◆ Excerto do texto:
● ● ● ● ●

Por isso, deixem-me contar-vos o que aconteceu logo depois de ter terminado de ler a anterior explicação de ‘Abdu’l-Bahá: fiquei atordoado — completamente atónito! Esta profunda percepção espiritual sobre o que significa o “regresso” de Elias (e, portanto, de Cristo) foi tão surpreendente para mim que experimentei este espanto tanto no corpo como na alma. Depois de perceber de repente o que significa “regresso”, caí na minha cama e comecei a hiperventilar de surpresa e espanto.

Queria contar aos meus pais espirituais a minha descoberta pessoal ao vivenciar esta realização espiritual. Eram cerca das 2h da manhã; estava frio e húmido em Parkland, Washington (bairro onde se situa a PLU). Enquanto deambulava pelas ruas, coloquei as mãos sobre a cabeça e puxei-a com força para baixo, para não flutuar no ar! Sim, estava tonto. Mas, nessa altura, pensava que era mais leve do que o ar.

Sentia-me espiritualmente elevado num transporte místico.

● ● ● ● ●

◆ Material apresentado:
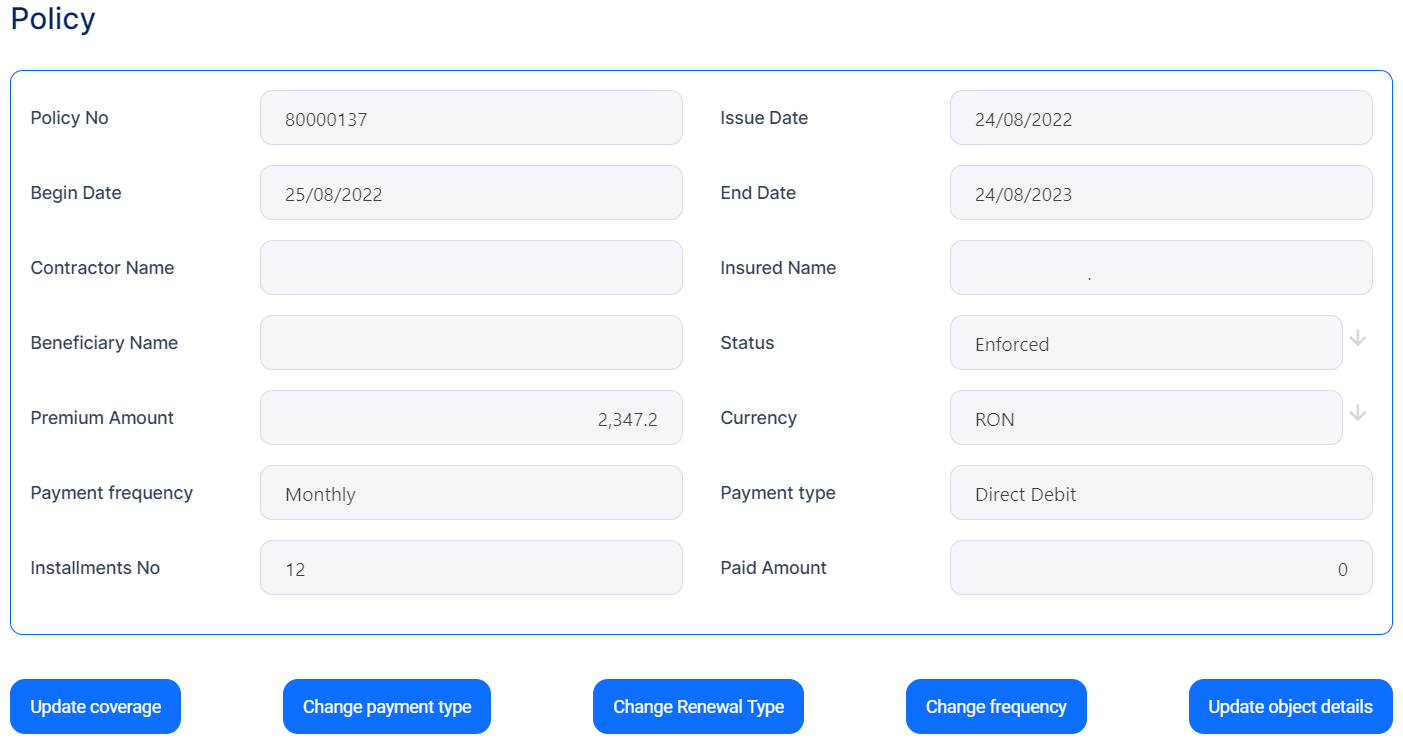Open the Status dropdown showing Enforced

● ● ● ● ●

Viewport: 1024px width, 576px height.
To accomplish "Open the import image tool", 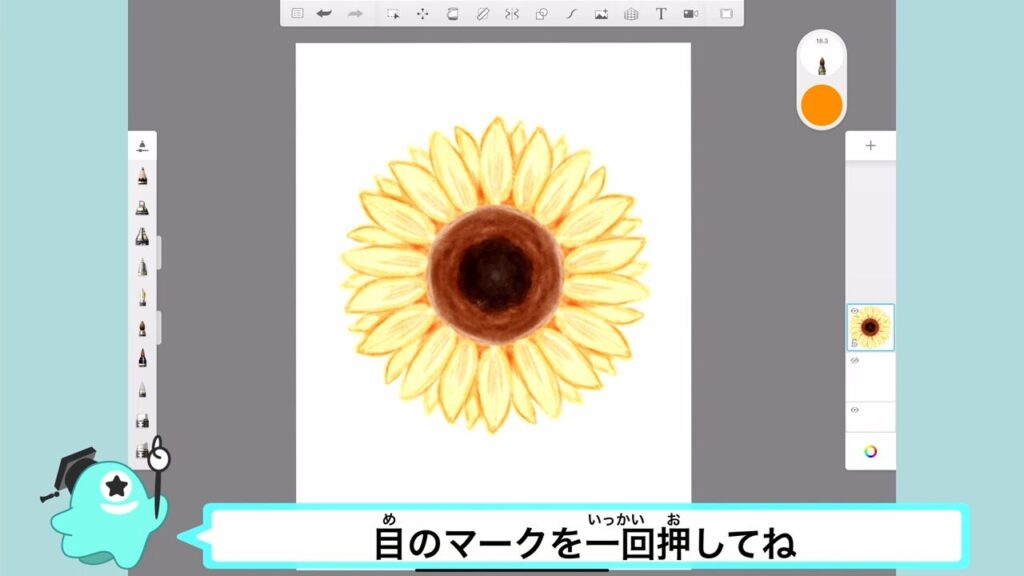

● ● ● ● ●

◆ Tarefa a realizar: De acordo com o excerto, em que bairro se situa a PLU? As linhas apresentadas não têm qualquer relação com o excerto.

◆ Resposta à tarefa: Em Parkland, Washington.